## Start Selected passage
Woke up to take advantage of the views from our hotel room balcony.
There in the harbour to our delight was our catamaran, the Archipell II.
Hotel Espana didn’t have a dining room but had organised a deal with the Abra Cadabra cafe just down the street so off we went with our breakfast vouchers in hand. As it was a warm morning we sat outside in their garden. We had juice, eggs and croissants. Karen drank tea too. After breakfast we decided to chase up our luggage so off we walked to LATAM’s office. One of their staff rang on our behalf. Our luggage had not been found yet but he was confident it would turn up. Back at the hotel we discovered an email from our travel advisor, Veronica, who had also followed up, saying the backpacks had been found at Quito airport. LATAM didn’t want to send them to Galápagos though because they had only been tagged to Quito. By this time our driver had come to pick us up and take us to the port to join our cruise ship so we would have to sort it later. On our arrival at the wharf we met Luis, our naturalist guide. He knew about our luggage problem too! Just then Veronica rang him and I chatted with her too. By this time a zodiac and driver had come to take us out to the Archipel II. Two young American girls, Anna and Lila, joined us. On arrival we were welcomed on board with a welcome drink and snack. Before entering the boat we had to take our shoes off and put them onto a shoe rack. Luis showed us to our cabins. We were in the Albatross cabin.
## End Selected passage
Given instruction 1: Render the entries from the line containing "Describe the element at coordinates (1254, 576)" up to and including the line containing "November 23, 2011" as a Markdown table with the columns Row and Line, omitting any blank lines.
The travel passage and the entries that follow it are unrelated material.
## Start Records provided
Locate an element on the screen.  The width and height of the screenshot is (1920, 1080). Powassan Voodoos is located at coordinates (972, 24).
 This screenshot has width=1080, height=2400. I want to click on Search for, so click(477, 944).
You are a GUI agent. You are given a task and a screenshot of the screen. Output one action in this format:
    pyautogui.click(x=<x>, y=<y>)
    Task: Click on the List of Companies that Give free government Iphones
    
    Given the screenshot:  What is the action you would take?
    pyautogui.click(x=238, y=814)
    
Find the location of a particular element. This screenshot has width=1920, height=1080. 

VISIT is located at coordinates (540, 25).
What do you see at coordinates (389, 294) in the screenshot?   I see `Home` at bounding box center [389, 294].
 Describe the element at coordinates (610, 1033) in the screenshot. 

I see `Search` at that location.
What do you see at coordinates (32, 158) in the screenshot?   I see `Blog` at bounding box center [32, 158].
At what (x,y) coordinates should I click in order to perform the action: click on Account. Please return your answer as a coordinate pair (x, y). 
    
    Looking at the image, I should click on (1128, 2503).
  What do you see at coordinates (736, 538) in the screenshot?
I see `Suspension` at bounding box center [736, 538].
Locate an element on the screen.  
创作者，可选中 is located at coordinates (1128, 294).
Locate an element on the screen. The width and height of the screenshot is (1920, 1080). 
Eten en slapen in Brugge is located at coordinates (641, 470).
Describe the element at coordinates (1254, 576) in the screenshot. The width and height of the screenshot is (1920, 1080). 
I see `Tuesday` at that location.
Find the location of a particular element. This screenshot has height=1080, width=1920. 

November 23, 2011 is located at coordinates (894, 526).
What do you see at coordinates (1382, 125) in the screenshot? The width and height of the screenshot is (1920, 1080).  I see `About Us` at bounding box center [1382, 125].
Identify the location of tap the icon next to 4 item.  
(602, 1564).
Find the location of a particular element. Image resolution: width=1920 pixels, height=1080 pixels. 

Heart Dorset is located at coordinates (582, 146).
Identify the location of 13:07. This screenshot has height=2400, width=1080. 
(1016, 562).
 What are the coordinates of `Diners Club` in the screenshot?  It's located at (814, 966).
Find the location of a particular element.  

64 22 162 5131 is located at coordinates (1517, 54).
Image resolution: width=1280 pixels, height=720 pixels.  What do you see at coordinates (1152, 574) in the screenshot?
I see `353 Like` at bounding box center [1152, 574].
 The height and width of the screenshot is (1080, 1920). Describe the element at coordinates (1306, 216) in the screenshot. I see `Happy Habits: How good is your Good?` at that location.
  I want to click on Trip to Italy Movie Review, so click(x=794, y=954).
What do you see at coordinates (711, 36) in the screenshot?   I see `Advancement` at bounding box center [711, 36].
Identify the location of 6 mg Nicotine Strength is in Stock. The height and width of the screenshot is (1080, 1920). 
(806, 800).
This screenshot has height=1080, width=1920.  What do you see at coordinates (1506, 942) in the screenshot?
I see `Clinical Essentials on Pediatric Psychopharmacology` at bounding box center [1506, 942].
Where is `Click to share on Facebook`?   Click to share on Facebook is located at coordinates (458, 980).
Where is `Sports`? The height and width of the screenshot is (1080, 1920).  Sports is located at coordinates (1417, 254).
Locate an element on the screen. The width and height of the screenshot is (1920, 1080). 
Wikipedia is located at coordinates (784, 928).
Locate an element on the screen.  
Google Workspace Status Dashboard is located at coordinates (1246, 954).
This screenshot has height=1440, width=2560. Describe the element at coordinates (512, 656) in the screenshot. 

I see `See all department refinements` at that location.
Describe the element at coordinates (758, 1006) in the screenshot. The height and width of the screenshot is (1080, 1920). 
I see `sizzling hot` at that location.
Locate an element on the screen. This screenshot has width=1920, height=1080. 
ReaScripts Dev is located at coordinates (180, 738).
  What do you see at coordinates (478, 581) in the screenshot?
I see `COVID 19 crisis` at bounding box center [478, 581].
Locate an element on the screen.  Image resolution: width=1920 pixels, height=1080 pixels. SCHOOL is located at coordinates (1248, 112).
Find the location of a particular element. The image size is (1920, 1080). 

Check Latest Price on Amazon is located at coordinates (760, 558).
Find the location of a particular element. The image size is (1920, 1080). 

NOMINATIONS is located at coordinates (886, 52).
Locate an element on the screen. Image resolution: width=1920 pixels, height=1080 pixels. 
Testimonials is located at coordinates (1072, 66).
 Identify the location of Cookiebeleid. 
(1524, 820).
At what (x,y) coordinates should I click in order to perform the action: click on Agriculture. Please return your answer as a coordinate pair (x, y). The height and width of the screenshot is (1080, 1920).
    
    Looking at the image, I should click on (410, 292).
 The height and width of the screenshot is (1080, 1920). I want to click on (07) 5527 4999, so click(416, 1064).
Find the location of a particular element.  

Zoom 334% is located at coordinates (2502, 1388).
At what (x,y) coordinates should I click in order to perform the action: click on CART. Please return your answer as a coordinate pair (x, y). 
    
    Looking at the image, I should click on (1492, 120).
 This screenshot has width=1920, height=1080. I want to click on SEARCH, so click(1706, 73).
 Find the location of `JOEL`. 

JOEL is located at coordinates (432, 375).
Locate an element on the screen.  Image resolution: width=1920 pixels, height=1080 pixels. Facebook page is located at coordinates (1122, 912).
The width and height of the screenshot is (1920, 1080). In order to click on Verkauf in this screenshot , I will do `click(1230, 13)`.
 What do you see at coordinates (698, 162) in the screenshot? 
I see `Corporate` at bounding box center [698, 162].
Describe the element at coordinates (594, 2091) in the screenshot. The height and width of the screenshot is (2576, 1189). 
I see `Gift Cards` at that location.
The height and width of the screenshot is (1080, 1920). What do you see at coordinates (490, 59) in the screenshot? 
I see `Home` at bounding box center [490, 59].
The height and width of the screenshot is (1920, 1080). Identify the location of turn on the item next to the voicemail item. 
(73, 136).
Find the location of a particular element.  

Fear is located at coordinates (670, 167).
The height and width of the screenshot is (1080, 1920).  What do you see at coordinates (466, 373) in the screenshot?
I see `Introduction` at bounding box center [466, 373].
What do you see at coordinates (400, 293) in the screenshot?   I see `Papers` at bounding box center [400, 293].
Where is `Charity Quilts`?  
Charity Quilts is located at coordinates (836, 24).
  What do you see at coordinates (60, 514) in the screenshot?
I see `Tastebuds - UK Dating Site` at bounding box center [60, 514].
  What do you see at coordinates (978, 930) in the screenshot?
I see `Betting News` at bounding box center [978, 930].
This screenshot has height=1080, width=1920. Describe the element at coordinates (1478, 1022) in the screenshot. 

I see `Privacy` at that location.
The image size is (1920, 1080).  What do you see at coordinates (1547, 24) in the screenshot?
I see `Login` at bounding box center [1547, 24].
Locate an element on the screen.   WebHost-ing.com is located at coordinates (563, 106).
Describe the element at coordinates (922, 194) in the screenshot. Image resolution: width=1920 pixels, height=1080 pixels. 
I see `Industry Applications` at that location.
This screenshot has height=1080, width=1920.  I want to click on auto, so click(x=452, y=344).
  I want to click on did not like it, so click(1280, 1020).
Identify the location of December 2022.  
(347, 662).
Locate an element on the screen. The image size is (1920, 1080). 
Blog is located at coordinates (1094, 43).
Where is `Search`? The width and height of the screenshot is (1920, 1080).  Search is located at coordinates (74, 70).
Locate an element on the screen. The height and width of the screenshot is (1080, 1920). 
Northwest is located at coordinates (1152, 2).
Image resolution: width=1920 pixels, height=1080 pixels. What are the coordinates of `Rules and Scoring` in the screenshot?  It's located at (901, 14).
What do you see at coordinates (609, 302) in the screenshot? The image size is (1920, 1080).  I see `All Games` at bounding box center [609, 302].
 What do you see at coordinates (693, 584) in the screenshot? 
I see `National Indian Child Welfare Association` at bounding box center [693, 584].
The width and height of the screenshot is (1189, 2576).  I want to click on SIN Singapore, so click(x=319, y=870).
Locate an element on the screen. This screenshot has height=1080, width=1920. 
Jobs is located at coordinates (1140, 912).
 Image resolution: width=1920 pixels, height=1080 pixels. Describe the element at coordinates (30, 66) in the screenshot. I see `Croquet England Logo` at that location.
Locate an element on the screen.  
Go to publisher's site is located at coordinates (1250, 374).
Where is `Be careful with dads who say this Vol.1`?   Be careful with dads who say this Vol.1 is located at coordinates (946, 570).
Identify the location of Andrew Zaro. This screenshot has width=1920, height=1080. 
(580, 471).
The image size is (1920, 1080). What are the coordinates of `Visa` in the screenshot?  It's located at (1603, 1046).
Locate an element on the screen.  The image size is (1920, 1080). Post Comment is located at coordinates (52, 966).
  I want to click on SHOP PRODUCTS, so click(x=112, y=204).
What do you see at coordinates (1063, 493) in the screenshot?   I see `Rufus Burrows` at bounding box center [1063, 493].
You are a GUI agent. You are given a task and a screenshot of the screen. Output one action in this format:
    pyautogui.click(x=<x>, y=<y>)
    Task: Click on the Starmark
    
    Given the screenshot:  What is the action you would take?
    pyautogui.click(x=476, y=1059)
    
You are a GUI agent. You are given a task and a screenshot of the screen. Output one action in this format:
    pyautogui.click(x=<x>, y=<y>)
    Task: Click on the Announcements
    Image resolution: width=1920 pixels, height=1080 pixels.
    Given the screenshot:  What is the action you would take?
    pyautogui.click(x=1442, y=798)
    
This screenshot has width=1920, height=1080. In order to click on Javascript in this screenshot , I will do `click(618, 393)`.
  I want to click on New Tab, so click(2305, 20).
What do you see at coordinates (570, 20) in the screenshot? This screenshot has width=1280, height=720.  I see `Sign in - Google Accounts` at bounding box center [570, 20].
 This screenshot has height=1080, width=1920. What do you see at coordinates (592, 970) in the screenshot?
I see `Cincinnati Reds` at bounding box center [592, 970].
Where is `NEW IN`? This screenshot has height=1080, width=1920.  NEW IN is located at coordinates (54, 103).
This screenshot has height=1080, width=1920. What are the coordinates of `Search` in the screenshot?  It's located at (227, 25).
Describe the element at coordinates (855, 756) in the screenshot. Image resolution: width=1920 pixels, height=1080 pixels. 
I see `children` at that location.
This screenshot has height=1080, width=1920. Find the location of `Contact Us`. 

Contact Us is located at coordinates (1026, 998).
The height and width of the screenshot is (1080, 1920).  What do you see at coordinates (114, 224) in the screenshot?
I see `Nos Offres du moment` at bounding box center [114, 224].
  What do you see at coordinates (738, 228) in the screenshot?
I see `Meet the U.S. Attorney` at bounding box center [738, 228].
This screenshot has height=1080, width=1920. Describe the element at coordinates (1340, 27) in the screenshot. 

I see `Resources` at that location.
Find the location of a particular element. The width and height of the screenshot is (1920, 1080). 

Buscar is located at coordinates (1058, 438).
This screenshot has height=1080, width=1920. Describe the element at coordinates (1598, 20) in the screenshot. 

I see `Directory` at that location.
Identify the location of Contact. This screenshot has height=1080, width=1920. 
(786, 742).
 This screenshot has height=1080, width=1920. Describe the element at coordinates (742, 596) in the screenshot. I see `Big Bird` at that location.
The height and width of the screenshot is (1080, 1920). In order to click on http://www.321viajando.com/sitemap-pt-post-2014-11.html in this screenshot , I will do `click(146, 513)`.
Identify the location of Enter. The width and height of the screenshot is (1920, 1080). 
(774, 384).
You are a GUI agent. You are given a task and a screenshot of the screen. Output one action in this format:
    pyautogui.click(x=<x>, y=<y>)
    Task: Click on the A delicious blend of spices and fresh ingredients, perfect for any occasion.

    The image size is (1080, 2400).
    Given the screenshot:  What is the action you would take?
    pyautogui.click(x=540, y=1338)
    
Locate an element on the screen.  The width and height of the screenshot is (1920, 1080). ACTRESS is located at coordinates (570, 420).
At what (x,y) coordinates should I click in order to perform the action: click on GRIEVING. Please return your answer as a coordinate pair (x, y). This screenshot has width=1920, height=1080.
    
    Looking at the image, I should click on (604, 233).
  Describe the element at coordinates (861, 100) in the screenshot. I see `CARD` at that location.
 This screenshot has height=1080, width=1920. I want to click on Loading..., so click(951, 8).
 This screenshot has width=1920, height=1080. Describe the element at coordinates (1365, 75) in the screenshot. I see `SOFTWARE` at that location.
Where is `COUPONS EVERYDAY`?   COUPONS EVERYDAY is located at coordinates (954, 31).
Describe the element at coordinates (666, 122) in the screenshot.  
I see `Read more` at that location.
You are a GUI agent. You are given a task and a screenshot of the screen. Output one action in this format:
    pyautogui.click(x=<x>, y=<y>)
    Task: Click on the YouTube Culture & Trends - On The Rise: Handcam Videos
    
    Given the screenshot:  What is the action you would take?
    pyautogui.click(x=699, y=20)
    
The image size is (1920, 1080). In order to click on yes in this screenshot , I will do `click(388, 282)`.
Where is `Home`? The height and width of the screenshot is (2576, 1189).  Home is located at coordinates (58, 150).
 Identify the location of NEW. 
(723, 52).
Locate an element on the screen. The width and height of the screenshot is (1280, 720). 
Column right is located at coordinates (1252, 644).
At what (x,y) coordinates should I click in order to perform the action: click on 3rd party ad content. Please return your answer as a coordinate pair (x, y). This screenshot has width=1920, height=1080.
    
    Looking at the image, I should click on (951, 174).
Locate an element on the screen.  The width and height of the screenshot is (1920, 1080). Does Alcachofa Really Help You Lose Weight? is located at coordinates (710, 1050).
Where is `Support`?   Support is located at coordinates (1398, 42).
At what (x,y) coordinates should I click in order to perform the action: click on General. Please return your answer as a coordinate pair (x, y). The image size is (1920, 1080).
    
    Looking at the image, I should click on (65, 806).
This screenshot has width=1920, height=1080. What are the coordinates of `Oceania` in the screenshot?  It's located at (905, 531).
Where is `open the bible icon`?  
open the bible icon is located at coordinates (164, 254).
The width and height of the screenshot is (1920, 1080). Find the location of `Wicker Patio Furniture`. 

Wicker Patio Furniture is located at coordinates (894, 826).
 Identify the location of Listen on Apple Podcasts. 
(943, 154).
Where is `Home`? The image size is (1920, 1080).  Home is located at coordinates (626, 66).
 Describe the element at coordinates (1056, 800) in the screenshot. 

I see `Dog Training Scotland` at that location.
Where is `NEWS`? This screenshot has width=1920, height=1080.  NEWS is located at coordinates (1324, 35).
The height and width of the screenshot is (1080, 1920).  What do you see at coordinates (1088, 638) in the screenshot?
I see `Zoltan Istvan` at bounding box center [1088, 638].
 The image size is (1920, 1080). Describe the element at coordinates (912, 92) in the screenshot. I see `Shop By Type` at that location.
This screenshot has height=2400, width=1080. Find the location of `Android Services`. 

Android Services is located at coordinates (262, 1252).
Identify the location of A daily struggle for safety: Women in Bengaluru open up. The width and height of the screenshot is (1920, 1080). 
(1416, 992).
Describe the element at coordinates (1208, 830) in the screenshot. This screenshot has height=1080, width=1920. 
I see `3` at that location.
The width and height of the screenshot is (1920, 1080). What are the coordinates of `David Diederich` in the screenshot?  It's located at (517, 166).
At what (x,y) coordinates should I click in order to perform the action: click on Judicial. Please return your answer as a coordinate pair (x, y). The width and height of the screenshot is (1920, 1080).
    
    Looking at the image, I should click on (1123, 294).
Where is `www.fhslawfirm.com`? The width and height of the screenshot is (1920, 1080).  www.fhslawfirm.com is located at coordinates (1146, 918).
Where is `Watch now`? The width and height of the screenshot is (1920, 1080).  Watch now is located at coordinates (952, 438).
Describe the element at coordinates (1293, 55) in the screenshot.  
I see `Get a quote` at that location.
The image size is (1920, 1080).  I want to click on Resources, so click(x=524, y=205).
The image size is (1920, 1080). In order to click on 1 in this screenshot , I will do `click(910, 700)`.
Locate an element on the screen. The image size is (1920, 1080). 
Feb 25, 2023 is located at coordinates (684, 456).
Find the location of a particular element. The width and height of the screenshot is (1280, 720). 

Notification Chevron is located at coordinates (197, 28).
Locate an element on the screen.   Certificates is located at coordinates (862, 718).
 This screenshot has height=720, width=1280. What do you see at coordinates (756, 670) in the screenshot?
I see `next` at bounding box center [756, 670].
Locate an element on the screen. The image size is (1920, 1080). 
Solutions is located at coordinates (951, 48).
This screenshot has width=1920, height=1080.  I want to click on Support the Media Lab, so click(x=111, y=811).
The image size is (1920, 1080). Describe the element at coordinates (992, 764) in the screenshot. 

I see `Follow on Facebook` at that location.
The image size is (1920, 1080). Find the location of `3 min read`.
## End Records provided
Given instruction 2: In the passage about the Galápagos trip, what was the name of the cabin the travelers stayed in on the Archipel II?

Full response 1:
| Row | Line |
|---|---|
| 1 | Describe the element at coordinates (1254, 576) in the screenshot. The width and height of the screenshot is (1920, 1080).  |
| 2 | I see `Tuesday` at that location. |
| 3 | Find the location of a particular element. This screenshot has height=1080, width=1920.  |
| 4 | November 23, 2011 is located at coordinates (894, 526). |

Full response 2: The Albatross cabin.